[Excerpts from a dataset]
[Start of section]
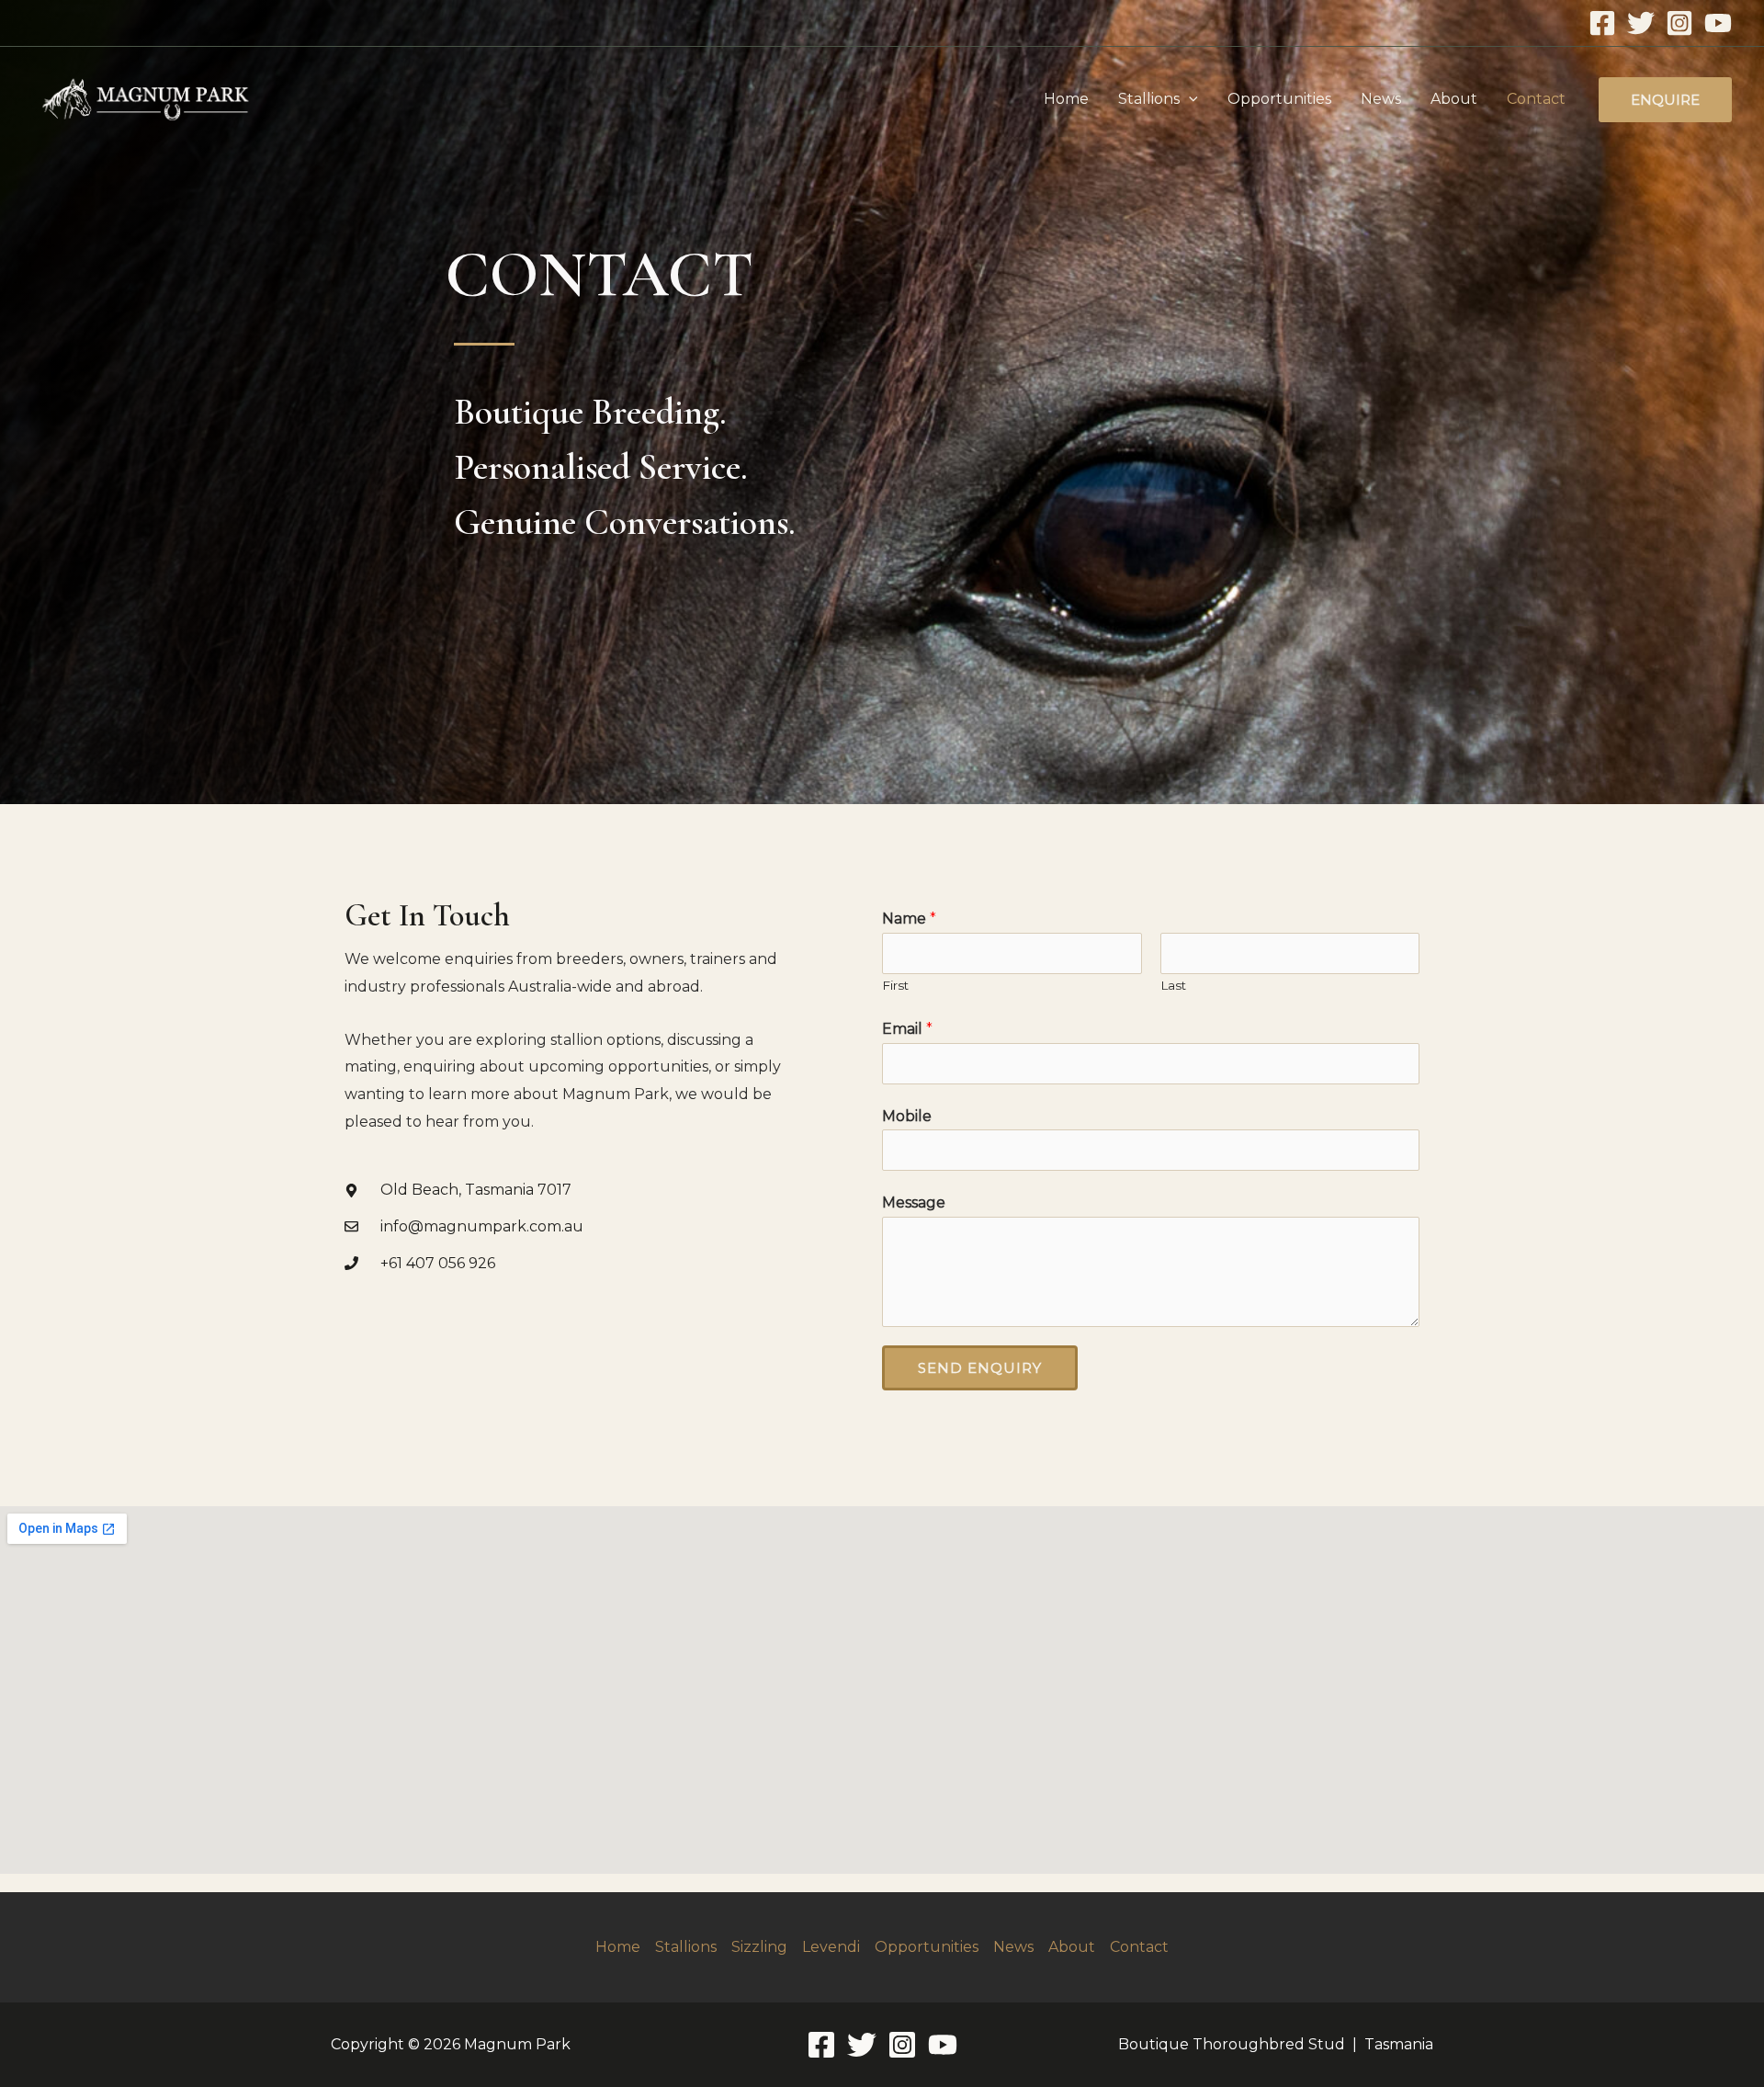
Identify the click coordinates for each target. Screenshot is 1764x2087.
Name (909, 918)
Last (1173, 985)
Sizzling (759, 1947)
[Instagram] (1679, 23)
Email (907, 1029)
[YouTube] (1718, 23)
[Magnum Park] (145, 98)
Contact (1536, 99)
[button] (1189, 99)
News (1381, 99)
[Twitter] (1641, 23)
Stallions (1149, 99)
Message (913, 1202)
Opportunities (1279, 99)
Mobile (907, 1116)
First (895, 985)
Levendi (831, 1947)
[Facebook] (1602, 23)
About (1453, 99)
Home (1066, 99)
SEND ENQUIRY (980, 1368)
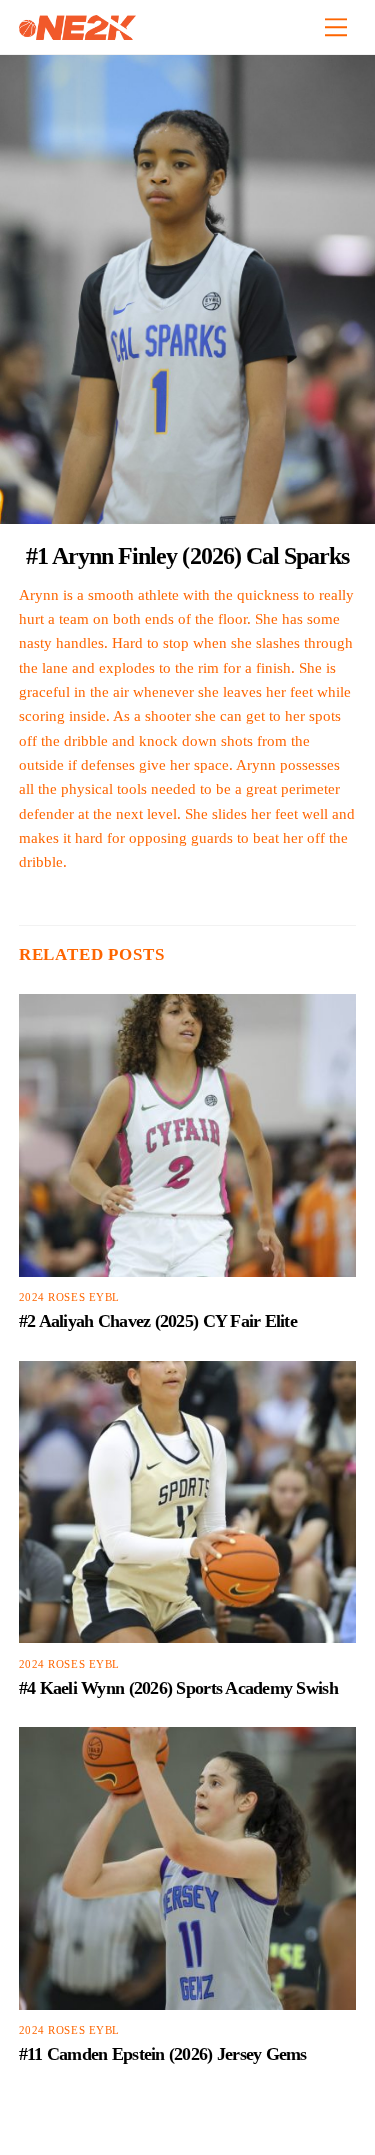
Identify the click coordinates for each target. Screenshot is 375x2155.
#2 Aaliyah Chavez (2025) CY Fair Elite (158, 1321)
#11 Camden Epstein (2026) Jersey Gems (163, 2054)
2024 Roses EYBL (69, 1297)
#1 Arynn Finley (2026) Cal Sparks (187, 555)
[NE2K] (77, 32)
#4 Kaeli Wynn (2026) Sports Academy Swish (178, 1688)
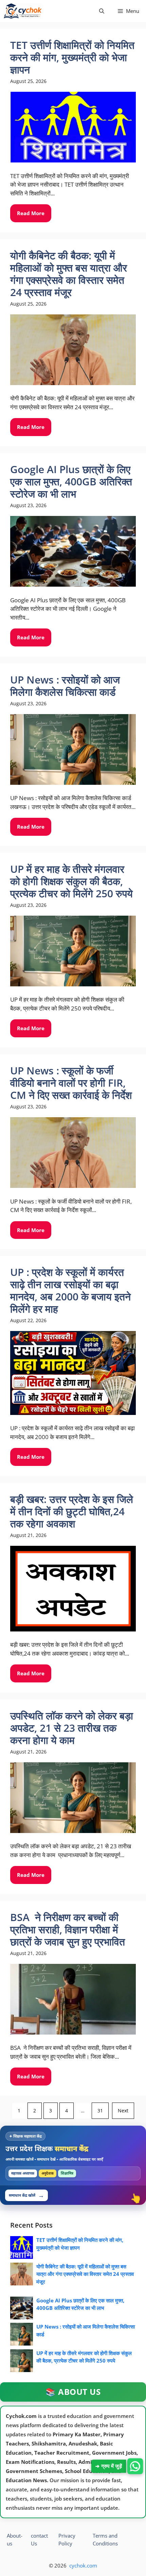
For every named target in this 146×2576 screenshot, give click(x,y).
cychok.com (83, 2565)
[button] (101, 11)
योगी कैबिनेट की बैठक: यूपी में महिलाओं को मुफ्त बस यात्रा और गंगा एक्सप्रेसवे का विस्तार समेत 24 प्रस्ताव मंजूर (85, 2274)
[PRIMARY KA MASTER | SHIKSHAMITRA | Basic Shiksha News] (22, 11)
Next (123, 2110)
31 (100, 2110)
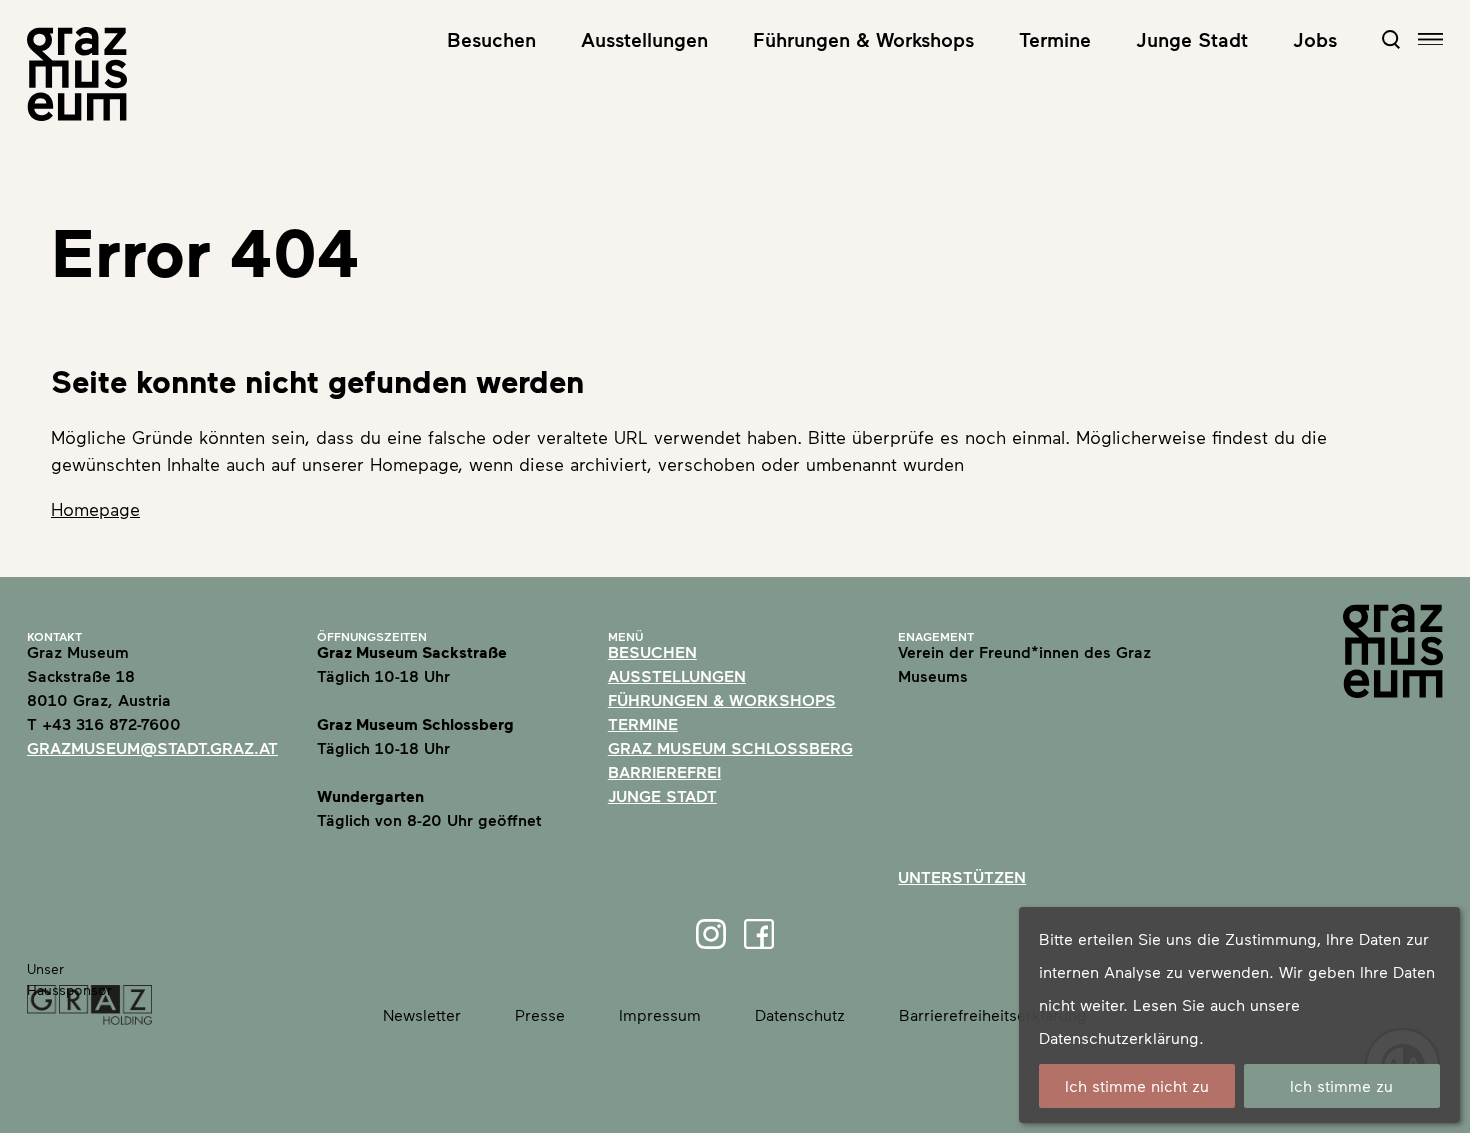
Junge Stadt (1192, 39)
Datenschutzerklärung (1119, 1037)
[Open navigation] (1430, 39)
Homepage (95, 509)
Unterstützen (962, 876)
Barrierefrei (664, 771)
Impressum (660, 1014)
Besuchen (491, 39)
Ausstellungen (644, 39)
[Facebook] (759, 934)
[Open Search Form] (1391, 39)
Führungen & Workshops (863, 39)
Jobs (1315, 39)
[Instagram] (711, 934)
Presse (540, 1014)
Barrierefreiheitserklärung (993, 1014)
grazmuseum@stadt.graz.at (152, 747)
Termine (1055, 39)
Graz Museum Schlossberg (730, 747)
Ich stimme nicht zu (1137, 1085)
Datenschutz (800, 1014)
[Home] (77, 74)
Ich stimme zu (1341, 1085)
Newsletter (422, 1014)
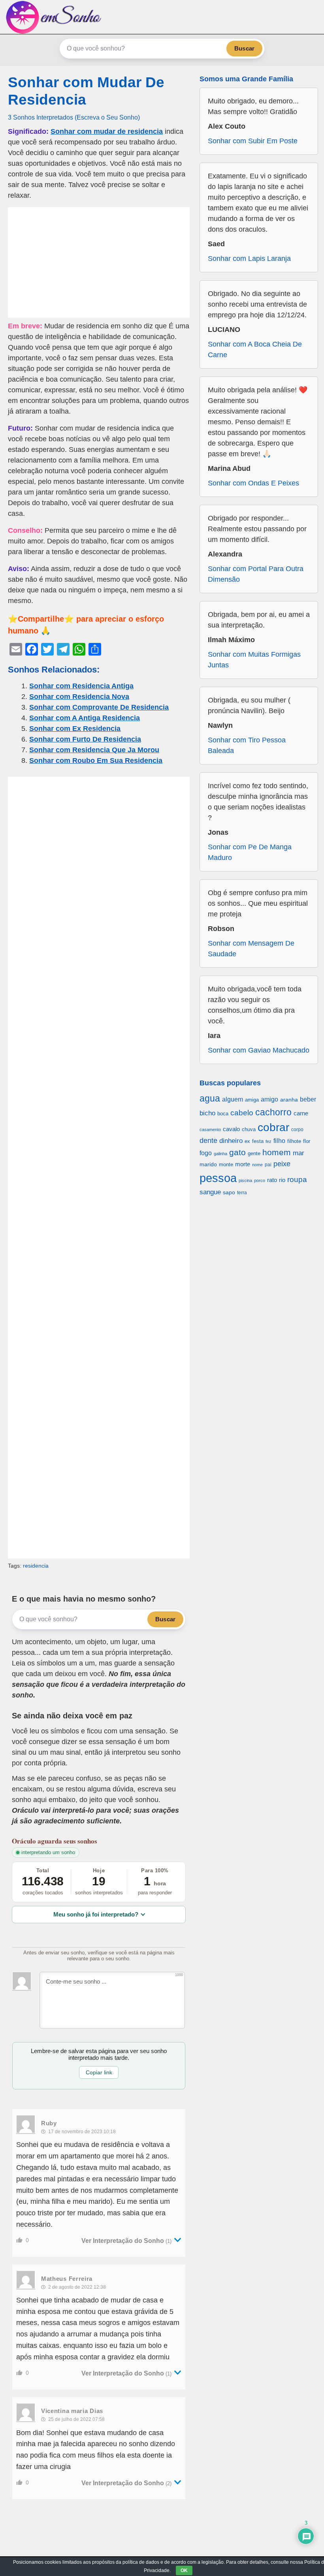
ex (247, 1141)
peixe (281, 1164)
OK (184, 2570)
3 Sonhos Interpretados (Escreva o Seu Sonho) (74, 117)
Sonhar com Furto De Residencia (85, 739)
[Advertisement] (99, 262)
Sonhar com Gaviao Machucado (258, 1050)
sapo (229, 1192)
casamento (210, 1129)
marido (208, 1164)
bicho (207, 1113)
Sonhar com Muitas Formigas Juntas (254, 659)
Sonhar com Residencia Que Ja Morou (94, 750)
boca (222, 1114)
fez (268, 1141)
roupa (297, 1179)
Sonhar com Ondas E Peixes (253, 483)
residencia (36, 1565)
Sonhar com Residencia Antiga (81, 686)
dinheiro (231, 1141)
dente (208, 1141)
[End of section]
Copy each line of the data that contains the word "target", leaving the other lines out.

Identify the click coordinates for each target. Screenshot is 1764x2087.
Identify the click coordinates for each target. Screenshot is 375x2155.
For every named target in this 146×2576 screenshot, give click(x,y).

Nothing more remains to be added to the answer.